[Start of Attachment]

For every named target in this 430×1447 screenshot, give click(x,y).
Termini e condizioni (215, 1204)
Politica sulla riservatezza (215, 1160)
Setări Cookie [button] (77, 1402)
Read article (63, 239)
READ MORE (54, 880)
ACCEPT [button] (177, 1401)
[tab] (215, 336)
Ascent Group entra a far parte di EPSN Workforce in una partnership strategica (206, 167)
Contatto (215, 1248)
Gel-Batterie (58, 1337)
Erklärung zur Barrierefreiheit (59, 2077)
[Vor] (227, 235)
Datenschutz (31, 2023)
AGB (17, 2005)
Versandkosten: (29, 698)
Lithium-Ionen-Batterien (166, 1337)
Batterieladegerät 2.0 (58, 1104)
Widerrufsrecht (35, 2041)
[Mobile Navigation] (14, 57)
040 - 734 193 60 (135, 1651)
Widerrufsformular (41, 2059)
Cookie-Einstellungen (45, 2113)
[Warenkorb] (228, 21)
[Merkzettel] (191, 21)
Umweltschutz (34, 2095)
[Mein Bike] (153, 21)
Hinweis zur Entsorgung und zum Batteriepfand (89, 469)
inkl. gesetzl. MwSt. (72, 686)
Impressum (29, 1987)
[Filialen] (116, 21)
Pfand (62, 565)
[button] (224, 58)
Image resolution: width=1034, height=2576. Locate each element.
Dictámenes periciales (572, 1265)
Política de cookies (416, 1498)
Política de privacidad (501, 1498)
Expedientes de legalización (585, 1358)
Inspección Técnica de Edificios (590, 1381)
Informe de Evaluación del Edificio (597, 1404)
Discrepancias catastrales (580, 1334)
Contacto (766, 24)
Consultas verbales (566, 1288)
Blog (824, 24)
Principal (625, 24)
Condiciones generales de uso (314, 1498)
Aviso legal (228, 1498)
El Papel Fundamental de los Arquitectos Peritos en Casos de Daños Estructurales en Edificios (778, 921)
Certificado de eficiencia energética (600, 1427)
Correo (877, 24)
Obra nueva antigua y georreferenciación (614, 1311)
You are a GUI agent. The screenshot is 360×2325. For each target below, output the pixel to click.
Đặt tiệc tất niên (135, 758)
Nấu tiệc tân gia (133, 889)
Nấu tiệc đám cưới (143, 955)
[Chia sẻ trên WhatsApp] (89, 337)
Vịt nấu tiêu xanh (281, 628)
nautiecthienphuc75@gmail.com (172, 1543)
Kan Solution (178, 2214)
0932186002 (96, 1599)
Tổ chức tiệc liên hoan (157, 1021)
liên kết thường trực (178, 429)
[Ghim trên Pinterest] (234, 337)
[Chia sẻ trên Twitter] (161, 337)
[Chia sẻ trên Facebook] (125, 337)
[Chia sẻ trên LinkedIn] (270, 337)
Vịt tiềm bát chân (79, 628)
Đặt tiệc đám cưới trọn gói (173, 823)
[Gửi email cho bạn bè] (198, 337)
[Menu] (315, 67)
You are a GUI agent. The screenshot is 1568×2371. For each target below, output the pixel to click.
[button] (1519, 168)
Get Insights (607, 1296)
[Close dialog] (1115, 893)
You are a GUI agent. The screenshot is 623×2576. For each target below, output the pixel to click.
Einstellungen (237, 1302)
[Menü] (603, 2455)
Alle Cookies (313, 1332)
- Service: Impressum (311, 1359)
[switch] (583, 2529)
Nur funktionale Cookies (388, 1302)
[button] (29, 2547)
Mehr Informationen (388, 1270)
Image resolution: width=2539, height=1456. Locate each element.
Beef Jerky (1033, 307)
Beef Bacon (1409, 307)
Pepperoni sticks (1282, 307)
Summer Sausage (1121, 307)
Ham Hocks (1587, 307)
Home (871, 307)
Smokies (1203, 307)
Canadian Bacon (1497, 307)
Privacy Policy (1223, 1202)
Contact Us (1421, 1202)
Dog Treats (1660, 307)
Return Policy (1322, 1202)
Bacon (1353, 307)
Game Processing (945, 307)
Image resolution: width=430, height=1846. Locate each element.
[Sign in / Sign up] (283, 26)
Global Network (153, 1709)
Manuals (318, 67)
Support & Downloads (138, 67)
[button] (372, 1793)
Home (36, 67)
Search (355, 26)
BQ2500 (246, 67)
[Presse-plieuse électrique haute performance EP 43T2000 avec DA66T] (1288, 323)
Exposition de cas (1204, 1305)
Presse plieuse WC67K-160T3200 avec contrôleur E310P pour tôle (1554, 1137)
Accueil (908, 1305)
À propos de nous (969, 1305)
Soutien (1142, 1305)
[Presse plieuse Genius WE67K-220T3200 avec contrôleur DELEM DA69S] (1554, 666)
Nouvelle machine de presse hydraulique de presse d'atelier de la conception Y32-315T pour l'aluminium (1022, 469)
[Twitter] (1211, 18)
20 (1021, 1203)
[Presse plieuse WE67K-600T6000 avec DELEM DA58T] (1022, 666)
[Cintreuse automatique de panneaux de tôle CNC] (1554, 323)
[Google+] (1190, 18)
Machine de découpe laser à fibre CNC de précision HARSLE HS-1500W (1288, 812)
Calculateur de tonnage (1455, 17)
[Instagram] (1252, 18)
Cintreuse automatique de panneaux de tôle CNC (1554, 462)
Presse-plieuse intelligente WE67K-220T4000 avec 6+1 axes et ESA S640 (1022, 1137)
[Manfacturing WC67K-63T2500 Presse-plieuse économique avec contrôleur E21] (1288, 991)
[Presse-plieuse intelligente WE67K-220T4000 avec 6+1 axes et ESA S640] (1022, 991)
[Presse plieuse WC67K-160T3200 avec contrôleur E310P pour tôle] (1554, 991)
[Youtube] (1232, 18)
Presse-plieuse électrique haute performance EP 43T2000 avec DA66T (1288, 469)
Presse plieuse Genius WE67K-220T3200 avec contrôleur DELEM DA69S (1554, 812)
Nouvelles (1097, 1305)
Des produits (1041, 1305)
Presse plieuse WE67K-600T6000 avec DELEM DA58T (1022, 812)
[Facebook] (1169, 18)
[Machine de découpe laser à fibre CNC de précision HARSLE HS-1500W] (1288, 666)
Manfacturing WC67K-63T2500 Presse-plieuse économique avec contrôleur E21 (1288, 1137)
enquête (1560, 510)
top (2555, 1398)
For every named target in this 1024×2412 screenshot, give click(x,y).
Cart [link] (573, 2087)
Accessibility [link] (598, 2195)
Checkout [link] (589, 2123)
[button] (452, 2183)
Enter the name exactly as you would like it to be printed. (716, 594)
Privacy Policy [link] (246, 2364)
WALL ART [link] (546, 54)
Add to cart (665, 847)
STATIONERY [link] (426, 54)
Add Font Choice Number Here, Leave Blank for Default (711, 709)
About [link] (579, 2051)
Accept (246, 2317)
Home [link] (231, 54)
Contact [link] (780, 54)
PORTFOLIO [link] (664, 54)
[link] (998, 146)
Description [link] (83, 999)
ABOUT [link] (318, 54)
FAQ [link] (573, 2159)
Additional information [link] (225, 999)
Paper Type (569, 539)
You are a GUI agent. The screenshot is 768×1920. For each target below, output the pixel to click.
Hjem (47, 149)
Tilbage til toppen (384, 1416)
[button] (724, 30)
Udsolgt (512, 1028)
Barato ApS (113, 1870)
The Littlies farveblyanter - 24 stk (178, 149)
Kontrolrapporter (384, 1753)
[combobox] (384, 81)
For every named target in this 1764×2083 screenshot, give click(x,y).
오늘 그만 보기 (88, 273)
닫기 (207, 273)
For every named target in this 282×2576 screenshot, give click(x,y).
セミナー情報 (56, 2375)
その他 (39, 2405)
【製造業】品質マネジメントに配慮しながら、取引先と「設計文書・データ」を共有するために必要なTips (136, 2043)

[End of Attachment]

### INSTRUCTIONS TO FOLLOW
How many lines of the entries contain the string "click"? Answer with a number and no other words.

### TASK OUTPUT
8